No se había cumplido ni siquiera una hora de partido, y el Barça ya ganaba 3-0... sin marcar un solo gol. Porque los tres fueron, literalmente, regalos. Ofrendas de un grupo de jugadores galos aterrorizados sin motivo aparente.
Nadie entenderá nunca como un equipo ccomo el PSG, con futbolistas de renombre mundial y con un bien ganado 4-0 en la ida, salió tan empequeñecido al Camp Nou.
Durante 60 minutos las caras de pavor de jugadores, entrenador e incluso de los aficionados llegados desde París alimentaron de forma automática la remontada. El Barça no necesitó ni siquiera fútbol.
En mitad del partido ya estaba cumplida la mitad de la gesta. Descanso, 2-0 y el Camp Nou más enchufado que los propios protagonistas sobre el césped. Y a la vuelta, el tercero. Sin esfuerzo, merced a un penalti raro señalado por una figura más rara aún, la del juez de gol.
Unai Emery sudaba y se desencajaba en la banda, entre asustado e impotente. Hasta que se acordó de Di María, un Ángel rebelde con pasado madridista, zurda prodigiosa y personalidad sin complejos que pasaba la noche sentado en el banquillo.
Será casualidad, pero fue salir el argentino y a los cinco minutos Cavani enganchó una volea y la artificial magia que sobrevolaba el estadio barcelonés desapareció. El uruguayo pudo sentenciar apenas unos segundo más tarde, pero Ter Stegen mantuvo vivo el finísimo hilo del suspense.

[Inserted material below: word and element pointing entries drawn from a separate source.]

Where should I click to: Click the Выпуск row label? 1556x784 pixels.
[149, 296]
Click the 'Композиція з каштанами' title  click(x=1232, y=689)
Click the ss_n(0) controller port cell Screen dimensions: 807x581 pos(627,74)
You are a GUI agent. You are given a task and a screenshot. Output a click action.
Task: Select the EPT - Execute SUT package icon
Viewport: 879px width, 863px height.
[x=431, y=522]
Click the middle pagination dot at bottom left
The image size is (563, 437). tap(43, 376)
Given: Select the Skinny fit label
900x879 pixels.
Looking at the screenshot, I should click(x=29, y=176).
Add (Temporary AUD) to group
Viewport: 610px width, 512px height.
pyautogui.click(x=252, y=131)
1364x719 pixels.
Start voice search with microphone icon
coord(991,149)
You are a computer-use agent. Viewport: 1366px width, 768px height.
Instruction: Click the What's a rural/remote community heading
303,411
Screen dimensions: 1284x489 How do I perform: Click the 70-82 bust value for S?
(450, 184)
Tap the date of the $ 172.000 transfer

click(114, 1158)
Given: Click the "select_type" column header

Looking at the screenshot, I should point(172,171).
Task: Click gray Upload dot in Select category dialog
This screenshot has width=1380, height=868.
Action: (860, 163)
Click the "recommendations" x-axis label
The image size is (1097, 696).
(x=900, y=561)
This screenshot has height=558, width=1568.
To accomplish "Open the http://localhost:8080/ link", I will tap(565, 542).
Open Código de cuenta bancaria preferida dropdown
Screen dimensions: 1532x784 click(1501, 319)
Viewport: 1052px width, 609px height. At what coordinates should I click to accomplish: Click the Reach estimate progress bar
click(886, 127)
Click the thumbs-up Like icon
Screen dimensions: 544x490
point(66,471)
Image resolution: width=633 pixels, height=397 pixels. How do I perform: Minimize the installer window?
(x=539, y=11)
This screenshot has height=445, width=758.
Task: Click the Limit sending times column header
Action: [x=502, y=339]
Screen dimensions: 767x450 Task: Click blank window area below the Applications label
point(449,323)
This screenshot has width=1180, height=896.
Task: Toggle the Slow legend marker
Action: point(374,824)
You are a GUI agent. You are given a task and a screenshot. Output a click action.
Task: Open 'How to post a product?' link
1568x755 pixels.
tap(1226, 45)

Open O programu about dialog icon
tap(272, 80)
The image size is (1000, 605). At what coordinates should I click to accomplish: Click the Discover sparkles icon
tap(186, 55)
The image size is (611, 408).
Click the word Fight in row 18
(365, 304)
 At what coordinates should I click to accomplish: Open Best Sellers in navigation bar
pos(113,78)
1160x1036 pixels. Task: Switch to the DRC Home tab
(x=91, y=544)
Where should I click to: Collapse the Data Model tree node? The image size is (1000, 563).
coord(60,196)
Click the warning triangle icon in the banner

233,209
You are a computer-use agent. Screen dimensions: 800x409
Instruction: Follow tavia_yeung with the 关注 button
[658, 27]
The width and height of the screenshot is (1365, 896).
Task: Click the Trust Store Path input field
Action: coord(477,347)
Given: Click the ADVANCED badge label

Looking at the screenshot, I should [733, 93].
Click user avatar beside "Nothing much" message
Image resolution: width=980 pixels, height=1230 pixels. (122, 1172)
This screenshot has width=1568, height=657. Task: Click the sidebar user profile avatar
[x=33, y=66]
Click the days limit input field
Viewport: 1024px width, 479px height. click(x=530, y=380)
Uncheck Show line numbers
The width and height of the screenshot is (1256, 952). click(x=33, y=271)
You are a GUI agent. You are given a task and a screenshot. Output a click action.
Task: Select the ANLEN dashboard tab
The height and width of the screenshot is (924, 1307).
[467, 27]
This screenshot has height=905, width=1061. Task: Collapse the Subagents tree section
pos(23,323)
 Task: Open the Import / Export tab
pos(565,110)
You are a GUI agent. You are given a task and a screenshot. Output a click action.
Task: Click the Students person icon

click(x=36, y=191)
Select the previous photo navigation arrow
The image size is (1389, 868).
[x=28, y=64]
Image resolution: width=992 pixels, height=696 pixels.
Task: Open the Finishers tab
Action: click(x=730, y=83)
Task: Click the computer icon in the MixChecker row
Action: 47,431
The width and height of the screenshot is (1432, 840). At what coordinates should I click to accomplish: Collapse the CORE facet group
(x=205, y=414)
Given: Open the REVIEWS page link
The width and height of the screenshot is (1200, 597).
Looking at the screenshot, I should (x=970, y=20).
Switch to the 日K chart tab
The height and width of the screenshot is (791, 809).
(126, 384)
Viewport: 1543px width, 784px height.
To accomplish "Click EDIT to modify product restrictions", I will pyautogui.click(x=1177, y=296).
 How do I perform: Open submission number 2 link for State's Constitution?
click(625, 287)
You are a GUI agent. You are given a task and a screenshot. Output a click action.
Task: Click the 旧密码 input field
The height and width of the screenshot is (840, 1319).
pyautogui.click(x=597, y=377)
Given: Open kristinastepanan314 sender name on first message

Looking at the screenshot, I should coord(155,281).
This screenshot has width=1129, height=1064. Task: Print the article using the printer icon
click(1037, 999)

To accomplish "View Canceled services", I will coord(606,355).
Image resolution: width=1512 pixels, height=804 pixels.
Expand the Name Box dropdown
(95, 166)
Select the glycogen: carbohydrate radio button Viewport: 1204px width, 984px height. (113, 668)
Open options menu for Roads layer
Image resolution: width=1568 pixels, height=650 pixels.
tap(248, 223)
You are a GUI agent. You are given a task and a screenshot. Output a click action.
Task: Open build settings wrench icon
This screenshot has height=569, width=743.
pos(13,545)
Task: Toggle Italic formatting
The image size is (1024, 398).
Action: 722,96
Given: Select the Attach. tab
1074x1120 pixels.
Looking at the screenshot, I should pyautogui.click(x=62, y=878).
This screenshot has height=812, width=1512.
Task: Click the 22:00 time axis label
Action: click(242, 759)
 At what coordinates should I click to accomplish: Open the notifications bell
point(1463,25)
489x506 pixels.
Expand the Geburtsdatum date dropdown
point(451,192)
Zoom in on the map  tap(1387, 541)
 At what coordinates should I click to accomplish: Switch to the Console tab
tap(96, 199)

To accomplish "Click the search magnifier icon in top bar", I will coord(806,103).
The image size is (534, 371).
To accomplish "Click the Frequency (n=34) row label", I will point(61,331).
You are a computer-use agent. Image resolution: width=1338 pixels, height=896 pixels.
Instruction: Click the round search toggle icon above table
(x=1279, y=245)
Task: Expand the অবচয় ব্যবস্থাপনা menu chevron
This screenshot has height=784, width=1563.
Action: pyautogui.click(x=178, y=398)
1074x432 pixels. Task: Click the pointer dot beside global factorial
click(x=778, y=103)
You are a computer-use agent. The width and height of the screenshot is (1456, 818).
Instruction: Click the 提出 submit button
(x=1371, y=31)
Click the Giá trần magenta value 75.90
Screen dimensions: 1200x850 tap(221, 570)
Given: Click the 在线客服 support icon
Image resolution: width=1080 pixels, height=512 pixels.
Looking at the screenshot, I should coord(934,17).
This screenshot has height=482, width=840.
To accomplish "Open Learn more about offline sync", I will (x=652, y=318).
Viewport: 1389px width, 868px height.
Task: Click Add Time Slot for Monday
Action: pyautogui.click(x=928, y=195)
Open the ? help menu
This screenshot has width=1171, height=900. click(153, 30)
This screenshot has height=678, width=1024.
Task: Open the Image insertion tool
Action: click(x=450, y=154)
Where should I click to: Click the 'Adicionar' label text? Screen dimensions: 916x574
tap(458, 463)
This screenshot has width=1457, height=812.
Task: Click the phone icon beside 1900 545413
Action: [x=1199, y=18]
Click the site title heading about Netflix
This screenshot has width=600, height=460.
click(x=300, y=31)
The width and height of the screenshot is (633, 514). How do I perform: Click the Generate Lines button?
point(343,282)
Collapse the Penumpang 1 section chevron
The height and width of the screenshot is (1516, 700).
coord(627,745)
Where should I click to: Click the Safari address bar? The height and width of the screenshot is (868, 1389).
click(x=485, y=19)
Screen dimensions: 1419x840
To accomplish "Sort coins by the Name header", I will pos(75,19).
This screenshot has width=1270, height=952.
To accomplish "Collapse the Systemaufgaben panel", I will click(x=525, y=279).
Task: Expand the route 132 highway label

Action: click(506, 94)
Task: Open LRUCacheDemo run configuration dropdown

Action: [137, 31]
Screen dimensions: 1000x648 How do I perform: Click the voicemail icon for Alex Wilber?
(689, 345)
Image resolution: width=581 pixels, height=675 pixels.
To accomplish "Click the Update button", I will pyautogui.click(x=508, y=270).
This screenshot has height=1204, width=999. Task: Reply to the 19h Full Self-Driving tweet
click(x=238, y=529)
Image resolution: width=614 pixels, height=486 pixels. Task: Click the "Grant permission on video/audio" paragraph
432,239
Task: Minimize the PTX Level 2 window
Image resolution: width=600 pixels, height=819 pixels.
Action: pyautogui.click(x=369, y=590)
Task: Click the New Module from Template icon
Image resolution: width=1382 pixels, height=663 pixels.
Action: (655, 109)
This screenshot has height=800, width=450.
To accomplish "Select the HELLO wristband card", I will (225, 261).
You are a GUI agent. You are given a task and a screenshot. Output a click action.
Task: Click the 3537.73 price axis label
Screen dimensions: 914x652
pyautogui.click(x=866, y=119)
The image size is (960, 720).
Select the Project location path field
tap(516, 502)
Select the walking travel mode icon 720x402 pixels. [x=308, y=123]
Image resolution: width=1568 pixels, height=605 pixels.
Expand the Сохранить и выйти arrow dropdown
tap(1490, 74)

El PSG había despertado, y al ritmo habilidoso y tunante del angelito Di María fueron pasando los minutos. El Barça siguió intentándolo, pero como antes, sin orden ni concierto. Parecía imposible, pero aparecieron Neymar, Luis Suárez, el árbitro -penalti inexistente- y, en el minuto 95, Sergi Roberto.
Por primera vez en la historia del torneo de clubes más grande del mundo, la Liga de Campeones, un equipo, el Barça, remontó un 4-0 adverso. Honor y mérito a sus protagonistas, pero mucho demérito a otro equipo, el PSG, que salió inexplicablemente derrotado desde los Campos Elíseos.